Помню ее над гробом Блока, при последнем прощании, в церкви Смоленского кладбища –
Принесли мы Смоленской Заступнице,
Принесли Пресвятой Богородице
На руках во гробе серебряном…
Прошло много лет. Теперь похоронили и ее. "Никого больше не осталось". Это мы говорим: современники, почти сверстники ее. Знаем, конечно, что требует это оговорок, но пусть другие делают их за нас. Достаточно правды в этих словах, чтобы нам их простили даже те, кто еще не родились. Они поймут: каждый раз вкушали смерти и мы, когда умирали наши поэты; и когда нас не будет, все будет так, как если бы мы умерли с ними заодно.

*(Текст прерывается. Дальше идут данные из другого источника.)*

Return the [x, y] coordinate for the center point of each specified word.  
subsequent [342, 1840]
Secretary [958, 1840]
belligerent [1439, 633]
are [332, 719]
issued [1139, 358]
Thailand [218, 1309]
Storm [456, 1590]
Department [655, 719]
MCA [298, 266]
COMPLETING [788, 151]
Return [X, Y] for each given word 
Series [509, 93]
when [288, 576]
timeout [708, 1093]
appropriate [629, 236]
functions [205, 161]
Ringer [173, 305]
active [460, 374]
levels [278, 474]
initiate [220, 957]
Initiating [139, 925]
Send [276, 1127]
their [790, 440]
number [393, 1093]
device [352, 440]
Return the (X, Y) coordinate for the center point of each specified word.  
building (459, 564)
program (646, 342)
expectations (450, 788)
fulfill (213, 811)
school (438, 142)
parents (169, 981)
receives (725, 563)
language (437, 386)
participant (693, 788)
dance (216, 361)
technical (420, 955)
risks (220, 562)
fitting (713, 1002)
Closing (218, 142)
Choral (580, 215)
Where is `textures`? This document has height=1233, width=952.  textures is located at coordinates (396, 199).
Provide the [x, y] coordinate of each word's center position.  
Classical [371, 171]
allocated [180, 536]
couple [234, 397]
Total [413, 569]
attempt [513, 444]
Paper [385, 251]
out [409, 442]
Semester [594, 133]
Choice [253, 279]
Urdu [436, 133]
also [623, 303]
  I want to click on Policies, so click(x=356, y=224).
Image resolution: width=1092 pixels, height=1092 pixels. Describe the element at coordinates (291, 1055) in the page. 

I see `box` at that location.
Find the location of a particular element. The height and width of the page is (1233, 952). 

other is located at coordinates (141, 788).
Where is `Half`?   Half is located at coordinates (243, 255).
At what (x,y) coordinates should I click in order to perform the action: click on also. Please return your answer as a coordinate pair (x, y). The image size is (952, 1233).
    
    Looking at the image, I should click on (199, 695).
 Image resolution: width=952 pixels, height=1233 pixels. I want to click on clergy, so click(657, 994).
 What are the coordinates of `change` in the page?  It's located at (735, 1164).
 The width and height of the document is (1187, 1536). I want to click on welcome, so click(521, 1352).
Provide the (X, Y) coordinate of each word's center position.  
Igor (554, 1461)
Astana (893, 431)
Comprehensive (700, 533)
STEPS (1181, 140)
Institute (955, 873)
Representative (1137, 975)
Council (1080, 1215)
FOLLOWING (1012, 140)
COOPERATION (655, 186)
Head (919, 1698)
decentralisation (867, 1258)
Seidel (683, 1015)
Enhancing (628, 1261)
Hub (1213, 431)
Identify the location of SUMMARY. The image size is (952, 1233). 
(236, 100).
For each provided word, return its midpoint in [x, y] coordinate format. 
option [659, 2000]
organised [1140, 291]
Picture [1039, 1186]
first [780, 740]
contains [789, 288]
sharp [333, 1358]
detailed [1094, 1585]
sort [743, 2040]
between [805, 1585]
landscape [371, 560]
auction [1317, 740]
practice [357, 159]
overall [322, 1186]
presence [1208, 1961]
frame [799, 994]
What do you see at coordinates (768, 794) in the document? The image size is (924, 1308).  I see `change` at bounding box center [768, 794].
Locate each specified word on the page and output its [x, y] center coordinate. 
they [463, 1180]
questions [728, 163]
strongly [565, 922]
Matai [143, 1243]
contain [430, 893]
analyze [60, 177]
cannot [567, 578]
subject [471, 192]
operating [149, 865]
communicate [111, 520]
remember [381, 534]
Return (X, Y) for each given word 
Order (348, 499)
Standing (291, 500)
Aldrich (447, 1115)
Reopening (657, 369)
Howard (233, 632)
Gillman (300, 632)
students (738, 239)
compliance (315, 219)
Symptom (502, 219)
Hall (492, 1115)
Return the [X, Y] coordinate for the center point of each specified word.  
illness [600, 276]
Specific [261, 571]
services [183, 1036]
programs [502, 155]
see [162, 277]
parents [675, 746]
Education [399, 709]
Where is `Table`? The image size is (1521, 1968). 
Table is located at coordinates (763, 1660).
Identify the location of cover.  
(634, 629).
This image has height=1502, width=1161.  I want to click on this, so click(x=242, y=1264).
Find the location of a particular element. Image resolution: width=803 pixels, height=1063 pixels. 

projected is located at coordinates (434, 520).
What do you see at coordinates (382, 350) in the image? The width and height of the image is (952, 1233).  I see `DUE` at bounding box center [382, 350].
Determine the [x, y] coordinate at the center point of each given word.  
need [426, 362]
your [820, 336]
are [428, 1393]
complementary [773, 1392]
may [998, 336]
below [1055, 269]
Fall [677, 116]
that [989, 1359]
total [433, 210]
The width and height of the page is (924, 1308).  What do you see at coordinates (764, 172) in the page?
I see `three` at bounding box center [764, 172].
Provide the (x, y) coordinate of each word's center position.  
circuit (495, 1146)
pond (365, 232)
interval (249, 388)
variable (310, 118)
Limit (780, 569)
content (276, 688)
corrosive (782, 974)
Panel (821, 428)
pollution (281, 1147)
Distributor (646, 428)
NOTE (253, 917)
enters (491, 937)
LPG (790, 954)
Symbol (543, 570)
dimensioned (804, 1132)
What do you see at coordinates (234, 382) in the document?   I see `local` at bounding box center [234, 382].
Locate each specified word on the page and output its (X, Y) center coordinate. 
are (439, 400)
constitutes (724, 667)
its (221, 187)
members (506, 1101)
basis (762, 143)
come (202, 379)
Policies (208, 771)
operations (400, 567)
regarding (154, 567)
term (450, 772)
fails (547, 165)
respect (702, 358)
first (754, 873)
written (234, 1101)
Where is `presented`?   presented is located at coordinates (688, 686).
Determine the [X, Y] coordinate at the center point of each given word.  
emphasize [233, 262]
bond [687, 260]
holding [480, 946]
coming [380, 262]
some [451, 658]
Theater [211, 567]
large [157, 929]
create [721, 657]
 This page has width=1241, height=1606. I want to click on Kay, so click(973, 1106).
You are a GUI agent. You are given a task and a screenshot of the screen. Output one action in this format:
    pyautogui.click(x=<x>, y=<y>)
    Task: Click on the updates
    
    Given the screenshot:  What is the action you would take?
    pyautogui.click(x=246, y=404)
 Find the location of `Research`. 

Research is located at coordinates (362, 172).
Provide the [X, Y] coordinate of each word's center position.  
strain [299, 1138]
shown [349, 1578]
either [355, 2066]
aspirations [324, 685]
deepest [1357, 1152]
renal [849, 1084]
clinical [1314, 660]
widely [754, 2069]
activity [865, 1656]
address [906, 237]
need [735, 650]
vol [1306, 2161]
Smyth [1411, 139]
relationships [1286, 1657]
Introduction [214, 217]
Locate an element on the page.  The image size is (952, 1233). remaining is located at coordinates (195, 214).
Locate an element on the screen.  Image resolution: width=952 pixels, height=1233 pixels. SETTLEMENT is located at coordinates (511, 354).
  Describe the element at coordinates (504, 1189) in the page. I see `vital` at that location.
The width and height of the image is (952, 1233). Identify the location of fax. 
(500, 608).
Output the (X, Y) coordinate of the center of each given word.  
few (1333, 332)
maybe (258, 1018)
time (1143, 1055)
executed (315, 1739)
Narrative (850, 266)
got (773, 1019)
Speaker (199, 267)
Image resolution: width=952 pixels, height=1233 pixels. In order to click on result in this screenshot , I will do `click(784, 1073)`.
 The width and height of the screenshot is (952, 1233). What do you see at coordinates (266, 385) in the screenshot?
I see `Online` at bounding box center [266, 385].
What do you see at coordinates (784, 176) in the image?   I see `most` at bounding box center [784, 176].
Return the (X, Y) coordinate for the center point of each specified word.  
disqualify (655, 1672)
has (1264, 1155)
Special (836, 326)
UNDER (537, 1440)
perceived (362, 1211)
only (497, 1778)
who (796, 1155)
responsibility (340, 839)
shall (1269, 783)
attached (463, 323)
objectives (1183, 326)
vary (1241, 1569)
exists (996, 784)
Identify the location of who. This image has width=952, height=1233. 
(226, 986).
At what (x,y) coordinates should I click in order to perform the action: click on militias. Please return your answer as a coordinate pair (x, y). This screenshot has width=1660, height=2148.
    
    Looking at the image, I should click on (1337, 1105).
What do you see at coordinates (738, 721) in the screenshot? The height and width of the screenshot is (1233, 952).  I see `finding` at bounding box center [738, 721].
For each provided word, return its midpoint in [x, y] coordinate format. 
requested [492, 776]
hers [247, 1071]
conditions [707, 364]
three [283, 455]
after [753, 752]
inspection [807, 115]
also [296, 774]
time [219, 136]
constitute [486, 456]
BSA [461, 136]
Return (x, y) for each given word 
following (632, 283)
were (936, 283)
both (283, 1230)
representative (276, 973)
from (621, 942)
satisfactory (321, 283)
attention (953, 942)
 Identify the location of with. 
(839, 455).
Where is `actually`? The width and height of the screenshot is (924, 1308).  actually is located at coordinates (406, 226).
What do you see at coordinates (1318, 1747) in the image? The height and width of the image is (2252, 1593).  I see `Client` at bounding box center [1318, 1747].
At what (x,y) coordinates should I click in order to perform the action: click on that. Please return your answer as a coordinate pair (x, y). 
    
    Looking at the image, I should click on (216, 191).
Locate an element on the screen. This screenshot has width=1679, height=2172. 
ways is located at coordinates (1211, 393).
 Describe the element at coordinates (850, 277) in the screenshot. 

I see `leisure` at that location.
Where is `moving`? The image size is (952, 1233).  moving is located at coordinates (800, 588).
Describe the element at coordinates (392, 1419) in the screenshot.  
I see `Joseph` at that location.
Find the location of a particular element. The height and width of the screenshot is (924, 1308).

Не скоро наступит для русской поэзии время, сравнимое с тем, концом которого можно считать похороны Блока, а вторым, самым уж окончательным концом – погребение Ахматовой. Она ведь была не на сорок пять, а лишь на девять лет моложе его. Поэзия ее с полной ясностью определилась рано, хотя это вовсе не значит, что не раскрылось в поэзии этой, за последние десятилетия, много нового и значительного, чего прежде предвидеть было нельзя. Однако голос ее все-таки навсегда остался тем же, который зазвучал в первой книге ее стихов, вышедшей в 1912 году. Многие услышали его тогда же, распознали его единственность; трудно было ошибиться: такого тембра, таких интонаций, как раз тем и волнующих, что совсем "комнатных", разговорных, в русской поэзии еще не слышалось. Голос был женский, темы точно так же сплошь были женские или девичьи, и лиризм их был такой непосредственный, личный, что стихи эти почти могли показаться выдержками из писем или дневников. Но этим оценившие их должным образом не обманулись: удивил и восхитил их именно контраст между этой интимностью и строгой выверенностью его, не допускающей никакого "избытка чувств" и никакого многословия. Очень опрометчиво сравнивал впоследствии Андрей Левинсон (для французов, правда, но зачем же было их обманывать?) Анну Ахматову с Марселиной Деборд-Вальмор, поэтессой, поэзии не чуждой, но которая вечно, с распущенными волосами, перед зеркалом и при свечах, писала письма, длинные письма оперным, очень оперным Онегиным. У Ахматовой, с первых ее шагов, никаких нет признаний, заклинаний, душеизлияний. Ее лирика драматична, но как раз потому, что обходится без "экспозиций": одни пятые акты, и отнюдь не мелодрам.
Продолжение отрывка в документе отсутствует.